-- Start of SUPPLIED DATA --
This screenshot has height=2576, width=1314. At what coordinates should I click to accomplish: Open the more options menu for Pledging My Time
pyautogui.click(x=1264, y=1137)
-- End of SUPPLIED DATA --
-- Start of SUPPLIED DATA --
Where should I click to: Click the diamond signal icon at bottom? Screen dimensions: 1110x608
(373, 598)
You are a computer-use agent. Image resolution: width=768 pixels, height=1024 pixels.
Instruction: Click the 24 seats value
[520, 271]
-- End of SUPPLIED DATA --
-- Start of SUPPLIED DATA --
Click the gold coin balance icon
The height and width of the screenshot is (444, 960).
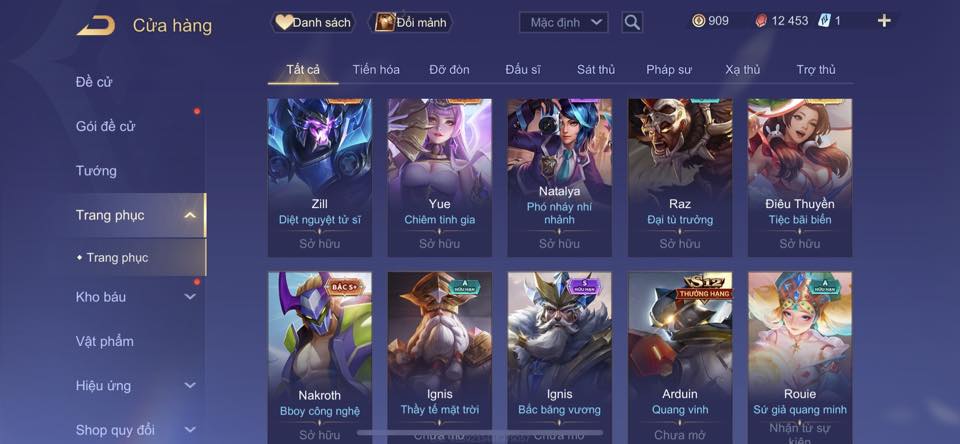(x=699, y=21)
-- End of SUPPLIED DATA --
- **EXERCISE DIRECTIONS**
Rewrite the items from the line with "This screenshot has" to the line with "pyautogui.click(x=1264, y=1137)", swapping "more options" for "overflow" and keeping everything else the same.

- **SOLUTION TO THIS TASK**
This screenshot has height=2576, width=1314. At what coordinates should I click to accomplish: Open the overflow menu for Pledging My Time
pyautogui.click(x=1264, y=1137)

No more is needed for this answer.